The part of this section that really touched me the most was Richard's description of the word soul-mate. "Your problem is you don't understand what that word means. People think a soul mate is your perfect fit, and that's what everyone wants. But a true soul mate is a mirror, the person who shows you everything that's holding you back, the person who brings you to your own attention so you can change your life. A true soul mate is probably the most important person you'll ever meet, because they tear down your walls and smack you awake. But to live with a soul mate forever? Nah. Too painful. Soul mates, they come into your life just to reveal another layer of yourself to you, and then they leave. And thank God for it." (p.149).
Her last leg of the trip was to Indonesia. Right before she left India, Elizabeth realized that she had no idea how to find this "medicine man" of hers, or even if he would remember her. Upon arrival, she is informed that she is only allowed to stay for one month, which totally disrupts her plan, since she was intending to stay for four months. But, not letting this discourage her, she finds a hotel to stay in, and eventually finds her "medicine man." Much to her disappointment, he does not remember her at first, and even when he does, he does not remember offering her a place to stay. She forms a bond with him, and he considers her a true friend. Even though she does not end up teaching him English, like originally discussed, she learns a great deal from him. Not only about what he does as a "medicine man," but also about those who come to see him.
While in Indonesia, Elizabeth does eventually fall for a man named Felipe. Having a hard time letting go of her promise to stay celibate for the entire year, she eventually opens up her heart and lets Felipe in. Although I was happy for her finding someone to love, I could not help but wonder what her trip would have been like had she ended it completely on her own. She made some good friends while she was in Indonesia, and even had help from her friends in the stats to get one of them enough money to buy a home for her and her children.

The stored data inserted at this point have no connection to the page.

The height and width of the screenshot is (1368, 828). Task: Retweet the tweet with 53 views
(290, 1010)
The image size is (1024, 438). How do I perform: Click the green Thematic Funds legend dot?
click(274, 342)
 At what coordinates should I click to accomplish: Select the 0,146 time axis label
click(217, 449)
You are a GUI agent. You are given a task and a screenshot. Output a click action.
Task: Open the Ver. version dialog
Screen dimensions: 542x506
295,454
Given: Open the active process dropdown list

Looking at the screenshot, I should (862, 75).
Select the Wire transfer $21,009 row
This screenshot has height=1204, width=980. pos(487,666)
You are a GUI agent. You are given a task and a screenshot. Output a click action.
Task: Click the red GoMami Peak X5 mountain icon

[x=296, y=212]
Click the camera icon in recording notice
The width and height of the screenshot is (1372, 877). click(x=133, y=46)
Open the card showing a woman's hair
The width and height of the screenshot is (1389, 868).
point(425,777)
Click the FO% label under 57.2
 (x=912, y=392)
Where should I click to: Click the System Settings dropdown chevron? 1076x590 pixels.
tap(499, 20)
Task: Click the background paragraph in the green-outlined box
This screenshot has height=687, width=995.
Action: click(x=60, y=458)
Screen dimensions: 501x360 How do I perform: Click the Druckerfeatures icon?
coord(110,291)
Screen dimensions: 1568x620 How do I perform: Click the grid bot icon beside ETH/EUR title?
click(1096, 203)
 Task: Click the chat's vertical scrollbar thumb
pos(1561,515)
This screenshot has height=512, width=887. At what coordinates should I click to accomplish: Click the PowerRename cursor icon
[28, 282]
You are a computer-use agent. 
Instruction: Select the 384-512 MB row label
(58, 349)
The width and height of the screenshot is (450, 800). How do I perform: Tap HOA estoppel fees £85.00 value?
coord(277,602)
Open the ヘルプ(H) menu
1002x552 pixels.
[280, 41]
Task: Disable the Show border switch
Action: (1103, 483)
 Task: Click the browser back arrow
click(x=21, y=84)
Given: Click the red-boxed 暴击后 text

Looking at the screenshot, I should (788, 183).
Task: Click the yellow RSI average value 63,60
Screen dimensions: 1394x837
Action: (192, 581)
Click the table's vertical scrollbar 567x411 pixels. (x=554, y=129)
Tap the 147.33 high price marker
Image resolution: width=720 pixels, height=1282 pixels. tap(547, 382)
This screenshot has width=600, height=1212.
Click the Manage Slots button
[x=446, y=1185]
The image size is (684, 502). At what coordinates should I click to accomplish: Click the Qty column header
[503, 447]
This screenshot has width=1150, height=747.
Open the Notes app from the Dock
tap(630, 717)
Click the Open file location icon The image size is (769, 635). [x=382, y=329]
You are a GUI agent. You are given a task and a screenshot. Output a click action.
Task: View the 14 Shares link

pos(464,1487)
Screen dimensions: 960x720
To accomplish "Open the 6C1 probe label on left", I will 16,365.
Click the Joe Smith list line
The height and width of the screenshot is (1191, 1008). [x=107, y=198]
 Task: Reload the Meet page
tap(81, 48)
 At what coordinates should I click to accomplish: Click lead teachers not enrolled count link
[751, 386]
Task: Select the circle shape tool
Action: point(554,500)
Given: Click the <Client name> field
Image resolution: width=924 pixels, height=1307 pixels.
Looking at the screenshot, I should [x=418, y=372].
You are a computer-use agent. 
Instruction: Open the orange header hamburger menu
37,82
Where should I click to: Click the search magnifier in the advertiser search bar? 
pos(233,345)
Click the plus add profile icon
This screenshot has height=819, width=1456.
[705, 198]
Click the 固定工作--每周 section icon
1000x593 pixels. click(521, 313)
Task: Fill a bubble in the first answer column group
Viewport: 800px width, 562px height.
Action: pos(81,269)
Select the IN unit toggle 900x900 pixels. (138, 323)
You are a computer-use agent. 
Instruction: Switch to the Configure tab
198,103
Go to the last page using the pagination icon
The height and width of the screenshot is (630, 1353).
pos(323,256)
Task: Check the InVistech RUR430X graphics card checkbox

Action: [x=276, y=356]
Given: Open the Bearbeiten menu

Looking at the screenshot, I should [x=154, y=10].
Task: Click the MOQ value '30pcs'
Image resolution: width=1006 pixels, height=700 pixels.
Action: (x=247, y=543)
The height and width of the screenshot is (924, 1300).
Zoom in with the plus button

I really did enjoy Elizabeth's journey and hope that she was able to continue her meditation and enjoyment of life once she was immersed back into her daily life in New York. It is often much easier to focus on something if that is all you do all day. In a different environment where you do not have the same distractions or commitments you do back in your own reality. I have heard that some consider her selfish for taking the time away to write this book. I would have to disagree. I think we all need to take the time to focus on ourselves once in a while, and to do that, yes, you do have to be a little selfish, but in our society, I think it is much needed. We are always willing to help other people, and often times we forget to help ourselves. It is hard to admit when we are depressed and need help, but it is something that lots of people go through, and there is nothing to be ashamed about. We need to be able to pick ourselves up, and get the help that we need. If that makes us selfish, then so be it!